Olpe. E-Mobilität mit Witz und Sachkenntnis erklärt: Professor Dr. Günther Schuh fesselte mit seinem Vortrag in Olpe über 200 Interessierte.
Mit einem Satz, den er zum Thema E-Mobilität auch so gegenüber Kanzlerin Angela Merkel gesagt habe, brachte es Prof. Dr. Günther Schuh aus Aachen gestern in der Olper Stadthalle auf den Punkt: „Es fehlt noch ein bisschen der Kunde. Der Kunde will noch gar kein Elektroauto.“ Gemeint war, dass sich die Autoindustrie in den vergangenen Jahren E-Mobil-mäßig ins Zeug gelegt habe, das Gros der Autofahrer aber nach wie vor Benzin- und Dieselfahrzeugen den Vorzug gebe.
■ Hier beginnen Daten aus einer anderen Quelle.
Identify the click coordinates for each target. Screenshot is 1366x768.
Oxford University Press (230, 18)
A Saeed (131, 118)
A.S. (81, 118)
Professor Schuh, Miterfinder und Produzent des Elektro-Kleinwagens e.GO, den er gleich mitgebracht hatte und im Foyer der Stadthalle präsentierte, scheute sich nicht, Klartext zu reden. Euphorie in Sachen Batterie-Autos sei nicht angebracht, wenn es um so entscheidende Parameter wie die Reichweite gehe. An der Physik komme man nicht vorbei. Autobatterien seien und blieben groß und schwer.
VIA-Veranstaltung
Aber was macht ein Aachener E-Mobil-Guru mitten im Sauerland? Eingeladen hatte der heimische Verbund Innovativer Autozulieferer (VIA), der unter dem Titel „Wirtschaft im Wandel“ über 200 Interessierte aus Politik und Industrie in die Olper Stadthalle gelockt hatte. Nach der Begrüßung durch VIA-Geschäftsführer Werner Schmidt hatten Wirtschaftsexperte Christian Vietmeyer (Wirtschaftsverband Stahl- und Metallverarbeitung Düsseldorf), Arndt G. Kirchhoff (Attendorner Autozulieferer und Präsident des Metall- und Elektroindustrieverbandes) und eben Prof. Dr. Günther Schuh für jeweils eine halbe Stunde Gelegenheit, zu sprechen.
Rhetorisch brillant
Und Schuh brauchte keine Minute, um den Saal an sich zu fesseln. Brillierte nicht nur inhaltlich, sondern auch rhetorisch. Und öffnete den Anwesenden witzig wie kurzweilig die Augen für das, was elektromobilistisch auf uns zukommt. Und was nicht: „Der Kunde ist mit unseren deutschen Autos zufrieden, warum sollte er hinter diese Erwartungen zurückgehen.“ Kein namhafter Autoproduzent habe seine Absatzziele, was E-Autos angehe, erreicht. Kein Wunder: „Wenn man die Reichweite eines Autos halbiert und den Preis verdoppelt, wird der Markt sehr klein.“ Die Autoindustrie habe den Menschen reichlich Unsinn aufgetischt und versprochen, E-Mobile anbieten zu können zum gleichen Preis wie Verbrenner bei gleicher Reichweite. Aber: „Das geht nicht, heute nicht und morgen auch nicht.“ Man könne auch in zehn bis 15 Jahren keine Batterie bauen, die das leiste. Schuh: „Das hängt mit der Physik, mit Naturgesetzen zusammen.“ Batterie brauche Masse, daran komme man nicht vorbei. Es werde sicherlich auch bei der Batterie Revolutionen geben, große Sprünge in der Entwicklung. Aber selbst eine Hochleistungs-Batterie habe einen Pferdefuß: „Sie ist nicht schnellladefähig.“
Knutschkugel auf Rädern
Der in seinem Unternehmen produzierte e.GO sei deshalb ganz bewusst nur für die Kurzstrecke und einen ganz bestimmten Kundenkreis konzipiert - sozusagen eine „süße Knutschkugel auf Rädern“ - mit einem freundlichen Blick: „Wir haben das Lächeln der Kanzlerin einfach herumgedreht“, hatte der Professor die Lacher wieder auf seiner Seite. Da wurde ihm sogar verziehen, dass er das Sauer- und das Siegerland nicht so recht auseinanderhalten konnte und dadurch die einzigen Missfallens-Äußerungen aus dem Plenum erntete.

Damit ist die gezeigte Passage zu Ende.